( 1)
2an = Sn+2 is the arithmetic average of Sn and 2.
When n= 1, 2a1= s1+2 = a1+2a1= 2.
When n=2, 2a2 = S2+2 = a1+a2+2a2 = a1+2 = 2+2 = 4.
(2)
When n= 1, a 1=2.
When n≥2, 2an = sn+22a (n-1) = s (n-1)+2.
2an-2a(n- 1)= Sn+2-S(n- 1)-2 = Sn-S(n- 1)= an
an=2a(n- 1)
An/a(n- 1)=2, which is a fixed value.
The sequence {an} is a geometric series with 2 as the first term and 2 as the common ratio. General formula an=2?

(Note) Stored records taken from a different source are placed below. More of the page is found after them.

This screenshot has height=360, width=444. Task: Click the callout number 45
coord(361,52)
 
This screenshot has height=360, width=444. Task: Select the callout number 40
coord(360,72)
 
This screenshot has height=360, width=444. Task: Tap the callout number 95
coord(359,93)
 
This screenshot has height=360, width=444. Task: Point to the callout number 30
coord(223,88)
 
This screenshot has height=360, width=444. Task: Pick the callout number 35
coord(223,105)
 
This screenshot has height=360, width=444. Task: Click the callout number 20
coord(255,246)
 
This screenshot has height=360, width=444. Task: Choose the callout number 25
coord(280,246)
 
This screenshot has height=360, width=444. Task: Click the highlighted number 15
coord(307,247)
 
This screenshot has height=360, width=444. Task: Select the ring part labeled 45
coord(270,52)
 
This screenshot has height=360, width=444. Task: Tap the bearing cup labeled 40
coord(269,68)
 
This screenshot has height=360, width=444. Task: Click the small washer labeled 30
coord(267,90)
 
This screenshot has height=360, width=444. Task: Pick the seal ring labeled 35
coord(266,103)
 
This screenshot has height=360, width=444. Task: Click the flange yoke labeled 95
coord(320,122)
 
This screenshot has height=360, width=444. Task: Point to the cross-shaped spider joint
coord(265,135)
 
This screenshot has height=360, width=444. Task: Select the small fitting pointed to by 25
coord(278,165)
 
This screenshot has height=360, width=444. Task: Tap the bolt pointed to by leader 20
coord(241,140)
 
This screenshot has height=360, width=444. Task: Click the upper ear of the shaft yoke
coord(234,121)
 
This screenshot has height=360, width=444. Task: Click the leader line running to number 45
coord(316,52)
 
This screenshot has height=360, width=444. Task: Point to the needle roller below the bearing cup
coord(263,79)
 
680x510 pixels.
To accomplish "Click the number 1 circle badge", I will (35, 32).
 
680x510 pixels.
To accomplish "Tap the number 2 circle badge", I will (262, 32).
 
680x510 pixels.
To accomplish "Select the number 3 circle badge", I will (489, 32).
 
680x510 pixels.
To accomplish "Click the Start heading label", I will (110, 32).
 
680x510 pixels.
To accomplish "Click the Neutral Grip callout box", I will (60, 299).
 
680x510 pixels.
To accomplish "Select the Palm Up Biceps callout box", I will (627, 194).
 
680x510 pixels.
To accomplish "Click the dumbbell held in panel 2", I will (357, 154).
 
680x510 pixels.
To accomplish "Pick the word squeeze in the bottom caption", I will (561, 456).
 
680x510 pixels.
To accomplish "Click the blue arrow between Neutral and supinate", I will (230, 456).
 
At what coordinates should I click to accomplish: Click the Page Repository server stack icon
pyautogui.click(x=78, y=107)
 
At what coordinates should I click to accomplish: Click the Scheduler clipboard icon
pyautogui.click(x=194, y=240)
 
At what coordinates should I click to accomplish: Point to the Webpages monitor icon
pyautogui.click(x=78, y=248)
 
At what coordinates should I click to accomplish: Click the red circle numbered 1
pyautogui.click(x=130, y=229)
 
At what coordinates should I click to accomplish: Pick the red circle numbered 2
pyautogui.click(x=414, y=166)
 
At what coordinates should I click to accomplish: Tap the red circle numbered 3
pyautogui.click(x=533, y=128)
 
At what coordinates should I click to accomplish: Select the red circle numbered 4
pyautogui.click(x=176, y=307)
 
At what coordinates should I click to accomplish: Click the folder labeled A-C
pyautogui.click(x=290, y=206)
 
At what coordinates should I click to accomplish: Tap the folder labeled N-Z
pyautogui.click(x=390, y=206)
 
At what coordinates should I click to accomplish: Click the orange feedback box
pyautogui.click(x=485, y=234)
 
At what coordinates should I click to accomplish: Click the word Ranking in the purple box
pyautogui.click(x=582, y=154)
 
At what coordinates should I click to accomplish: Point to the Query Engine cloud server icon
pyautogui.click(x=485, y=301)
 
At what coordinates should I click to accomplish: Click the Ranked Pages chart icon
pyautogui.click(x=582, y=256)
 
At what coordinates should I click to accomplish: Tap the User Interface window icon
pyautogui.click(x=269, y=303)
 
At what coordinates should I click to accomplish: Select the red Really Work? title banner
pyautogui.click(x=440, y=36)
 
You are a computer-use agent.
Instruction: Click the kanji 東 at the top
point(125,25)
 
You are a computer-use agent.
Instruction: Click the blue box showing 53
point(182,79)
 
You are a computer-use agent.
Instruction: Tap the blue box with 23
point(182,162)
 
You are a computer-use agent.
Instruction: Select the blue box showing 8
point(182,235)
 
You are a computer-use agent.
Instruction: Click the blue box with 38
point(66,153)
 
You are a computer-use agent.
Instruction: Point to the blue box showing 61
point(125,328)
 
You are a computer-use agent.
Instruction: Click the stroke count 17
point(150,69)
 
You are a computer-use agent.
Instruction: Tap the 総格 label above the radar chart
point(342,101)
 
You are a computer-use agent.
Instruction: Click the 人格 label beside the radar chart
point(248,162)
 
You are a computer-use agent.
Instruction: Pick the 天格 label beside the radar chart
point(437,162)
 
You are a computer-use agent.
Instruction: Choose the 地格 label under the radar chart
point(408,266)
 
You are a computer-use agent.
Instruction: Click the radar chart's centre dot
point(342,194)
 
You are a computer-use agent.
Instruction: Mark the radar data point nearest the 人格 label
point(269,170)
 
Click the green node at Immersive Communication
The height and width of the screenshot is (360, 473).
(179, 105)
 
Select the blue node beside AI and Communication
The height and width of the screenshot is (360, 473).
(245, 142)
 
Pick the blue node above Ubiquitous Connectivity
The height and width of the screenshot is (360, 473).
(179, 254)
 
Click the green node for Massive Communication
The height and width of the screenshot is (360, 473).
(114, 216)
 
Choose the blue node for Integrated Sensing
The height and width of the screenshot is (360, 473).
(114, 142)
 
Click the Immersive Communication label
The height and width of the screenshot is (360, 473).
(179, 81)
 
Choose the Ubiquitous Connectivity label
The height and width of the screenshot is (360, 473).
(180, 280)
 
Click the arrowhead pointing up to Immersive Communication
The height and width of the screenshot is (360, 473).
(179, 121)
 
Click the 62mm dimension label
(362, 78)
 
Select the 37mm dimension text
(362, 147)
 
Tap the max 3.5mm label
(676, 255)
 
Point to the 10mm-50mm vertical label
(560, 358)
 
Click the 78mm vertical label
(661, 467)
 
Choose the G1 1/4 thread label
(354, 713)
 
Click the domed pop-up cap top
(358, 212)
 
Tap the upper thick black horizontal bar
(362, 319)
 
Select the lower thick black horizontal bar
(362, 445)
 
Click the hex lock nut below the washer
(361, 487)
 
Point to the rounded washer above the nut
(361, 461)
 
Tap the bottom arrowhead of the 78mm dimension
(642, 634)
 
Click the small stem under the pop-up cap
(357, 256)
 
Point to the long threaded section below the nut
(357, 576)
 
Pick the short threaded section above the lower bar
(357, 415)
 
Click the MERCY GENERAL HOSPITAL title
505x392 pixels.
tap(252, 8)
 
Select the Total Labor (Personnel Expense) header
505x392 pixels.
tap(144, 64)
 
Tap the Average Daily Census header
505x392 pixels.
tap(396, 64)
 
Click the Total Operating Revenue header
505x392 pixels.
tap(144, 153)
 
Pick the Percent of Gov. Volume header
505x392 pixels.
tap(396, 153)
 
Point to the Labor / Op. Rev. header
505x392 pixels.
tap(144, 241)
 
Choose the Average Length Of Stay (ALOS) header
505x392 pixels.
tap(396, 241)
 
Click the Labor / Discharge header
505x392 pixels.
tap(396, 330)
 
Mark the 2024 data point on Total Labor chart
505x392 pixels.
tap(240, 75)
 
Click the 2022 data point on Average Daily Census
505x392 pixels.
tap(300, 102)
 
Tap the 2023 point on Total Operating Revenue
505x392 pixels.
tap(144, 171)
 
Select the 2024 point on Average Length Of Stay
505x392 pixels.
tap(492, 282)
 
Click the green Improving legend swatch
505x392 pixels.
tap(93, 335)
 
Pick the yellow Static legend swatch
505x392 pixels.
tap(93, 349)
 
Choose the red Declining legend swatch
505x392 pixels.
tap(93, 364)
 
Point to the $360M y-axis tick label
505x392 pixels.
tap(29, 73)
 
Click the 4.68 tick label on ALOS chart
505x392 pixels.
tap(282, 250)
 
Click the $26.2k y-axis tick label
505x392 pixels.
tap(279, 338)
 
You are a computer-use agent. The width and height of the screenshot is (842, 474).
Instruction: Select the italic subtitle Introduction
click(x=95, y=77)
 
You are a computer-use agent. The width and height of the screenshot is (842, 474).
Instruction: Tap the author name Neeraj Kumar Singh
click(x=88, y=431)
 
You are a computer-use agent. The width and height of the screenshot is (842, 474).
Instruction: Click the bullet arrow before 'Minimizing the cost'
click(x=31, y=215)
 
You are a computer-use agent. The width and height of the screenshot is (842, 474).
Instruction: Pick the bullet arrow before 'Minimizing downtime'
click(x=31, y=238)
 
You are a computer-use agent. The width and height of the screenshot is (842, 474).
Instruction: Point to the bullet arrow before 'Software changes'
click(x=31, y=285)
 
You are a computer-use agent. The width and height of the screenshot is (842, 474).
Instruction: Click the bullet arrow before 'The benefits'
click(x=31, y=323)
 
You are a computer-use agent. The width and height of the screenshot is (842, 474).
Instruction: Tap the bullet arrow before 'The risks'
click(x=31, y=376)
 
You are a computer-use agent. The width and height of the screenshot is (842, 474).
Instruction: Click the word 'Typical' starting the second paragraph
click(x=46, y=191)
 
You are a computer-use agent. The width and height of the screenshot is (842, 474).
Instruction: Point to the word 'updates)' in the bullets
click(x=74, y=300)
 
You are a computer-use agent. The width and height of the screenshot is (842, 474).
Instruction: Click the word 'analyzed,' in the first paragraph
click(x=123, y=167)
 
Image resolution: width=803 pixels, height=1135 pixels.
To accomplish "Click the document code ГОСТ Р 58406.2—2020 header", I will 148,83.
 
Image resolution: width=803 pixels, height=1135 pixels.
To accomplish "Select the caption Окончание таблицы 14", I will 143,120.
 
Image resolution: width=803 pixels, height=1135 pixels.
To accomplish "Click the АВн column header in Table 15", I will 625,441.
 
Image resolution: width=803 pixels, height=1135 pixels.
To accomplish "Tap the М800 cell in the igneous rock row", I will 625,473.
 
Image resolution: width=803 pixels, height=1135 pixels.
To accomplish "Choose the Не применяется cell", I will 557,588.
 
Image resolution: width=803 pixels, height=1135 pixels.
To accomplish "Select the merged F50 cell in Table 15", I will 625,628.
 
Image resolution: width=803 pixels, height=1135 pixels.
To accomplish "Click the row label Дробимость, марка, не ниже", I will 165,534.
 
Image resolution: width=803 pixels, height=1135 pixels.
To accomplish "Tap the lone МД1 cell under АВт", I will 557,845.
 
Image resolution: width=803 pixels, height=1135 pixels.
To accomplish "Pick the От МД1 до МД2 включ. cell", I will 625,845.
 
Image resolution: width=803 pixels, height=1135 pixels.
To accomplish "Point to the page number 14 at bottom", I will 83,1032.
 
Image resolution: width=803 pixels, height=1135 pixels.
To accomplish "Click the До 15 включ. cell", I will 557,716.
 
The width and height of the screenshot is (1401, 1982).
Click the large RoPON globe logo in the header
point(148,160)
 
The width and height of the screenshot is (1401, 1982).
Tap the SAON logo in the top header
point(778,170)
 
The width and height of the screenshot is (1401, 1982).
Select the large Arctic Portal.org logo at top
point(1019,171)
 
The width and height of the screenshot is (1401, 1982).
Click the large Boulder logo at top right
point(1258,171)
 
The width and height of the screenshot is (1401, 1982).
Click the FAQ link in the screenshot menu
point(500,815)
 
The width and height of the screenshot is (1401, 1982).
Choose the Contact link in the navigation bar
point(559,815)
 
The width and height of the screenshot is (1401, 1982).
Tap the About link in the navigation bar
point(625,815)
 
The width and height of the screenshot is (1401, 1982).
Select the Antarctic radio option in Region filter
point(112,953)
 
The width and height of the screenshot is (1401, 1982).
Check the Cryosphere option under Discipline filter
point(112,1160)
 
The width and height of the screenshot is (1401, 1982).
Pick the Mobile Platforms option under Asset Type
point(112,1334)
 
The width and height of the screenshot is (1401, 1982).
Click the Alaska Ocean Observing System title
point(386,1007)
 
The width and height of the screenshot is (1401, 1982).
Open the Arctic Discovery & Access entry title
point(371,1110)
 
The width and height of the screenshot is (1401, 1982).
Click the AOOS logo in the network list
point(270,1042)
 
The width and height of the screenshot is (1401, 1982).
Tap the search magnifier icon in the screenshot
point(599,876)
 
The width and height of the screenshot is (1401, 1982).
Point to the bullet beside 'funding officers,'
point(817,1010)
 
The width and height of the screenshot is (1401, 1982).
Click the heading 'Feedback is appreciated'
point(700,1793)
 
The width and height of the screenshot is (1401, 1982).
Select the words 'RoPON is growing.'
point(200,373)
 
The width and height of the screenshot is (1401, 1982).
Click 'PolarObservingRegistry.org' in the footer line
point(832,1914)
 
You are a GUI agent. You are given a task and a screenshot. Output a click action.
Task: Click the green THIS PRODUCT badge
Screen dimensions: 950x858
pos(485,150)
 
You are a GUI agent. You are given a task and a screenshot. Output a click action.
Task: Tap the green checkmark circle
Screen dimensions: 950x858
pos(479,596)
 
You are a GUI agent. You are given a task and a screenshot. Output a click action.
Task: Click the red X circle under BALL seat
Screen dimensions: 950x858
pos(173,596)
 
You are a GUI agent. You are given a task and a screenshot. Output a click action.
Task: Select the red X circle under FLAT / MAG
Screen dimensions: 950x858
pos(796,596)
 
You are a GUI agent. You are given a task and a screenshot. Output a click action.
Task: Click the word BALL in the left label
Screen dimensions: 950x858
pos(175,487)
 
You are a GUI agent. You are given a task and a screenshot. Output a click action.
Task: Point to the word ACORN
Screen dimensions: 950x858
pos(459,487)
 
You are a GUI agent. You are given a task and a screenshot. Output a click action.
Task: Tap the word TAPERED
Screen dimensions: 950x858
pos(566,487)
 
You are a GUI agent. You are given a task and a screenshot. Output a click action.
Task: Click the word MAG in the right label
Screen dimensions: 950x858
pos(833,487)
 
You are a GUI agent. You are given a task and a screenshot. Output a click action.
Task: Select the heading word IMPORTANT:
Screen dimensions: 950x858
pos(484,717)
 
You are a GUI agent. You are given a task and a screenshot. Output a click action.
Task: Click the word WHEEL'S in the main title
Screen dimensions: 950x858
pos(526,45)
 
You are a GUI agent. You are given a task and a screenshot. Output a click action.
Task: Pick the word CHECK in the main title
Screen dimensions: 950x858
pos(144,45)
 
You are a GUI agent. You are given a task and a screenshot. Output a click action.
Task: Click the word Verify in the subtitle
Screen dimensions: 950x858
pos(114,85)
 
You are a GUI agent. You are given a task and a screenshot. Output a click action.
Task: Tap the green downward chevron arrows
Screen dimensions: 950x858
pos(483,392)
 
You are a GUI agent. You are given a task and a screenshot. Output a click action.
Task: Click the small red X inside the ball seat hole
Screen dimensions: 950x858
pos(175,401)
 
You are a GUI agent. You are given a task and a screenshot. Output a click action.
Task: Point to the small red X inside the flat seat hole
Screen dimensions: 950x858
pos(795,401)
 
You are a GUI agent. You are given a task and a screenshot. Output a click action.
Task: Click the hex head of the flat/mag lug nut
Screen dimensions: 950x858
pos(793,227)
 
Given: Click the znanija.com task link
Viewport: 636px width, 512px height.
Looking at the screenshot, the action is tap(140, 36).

X=bn y=b(n+ 1) is substituted into the linear equation: b(n+ 1)=bn +2.
b(n+ 1)-bn=2
And b 1=2.
Sequence {bn} is a arithmetic progression, the first term is 2, and the tolerance is 2. The general formula bn=2n.
(3)
cn=anbn=2n×2?
Tn=a 1b 1+a2b2+...+anbn
=2( 1×2+2×2? +3×2? +...+n×2? )
2Tn=2[ 1×2? +2×2? +...+(n- 1)×2? +n×2^(n+ 1)]
Tn-2Tn=-Tn=2[2+2? +...+2? -n×2^(n+ 1)]
=2[2×(2? - 1)/(2- 1)-n×2^(n+ 1)]
=2[2^(n+ 1)-2 -n×2^(n+ 1)]
=2[( 1-n)×2^(n+2) -2]
=( 1-n)×2^(n+3) -4
Tn=(n- 1)×2^(n+3) +4 .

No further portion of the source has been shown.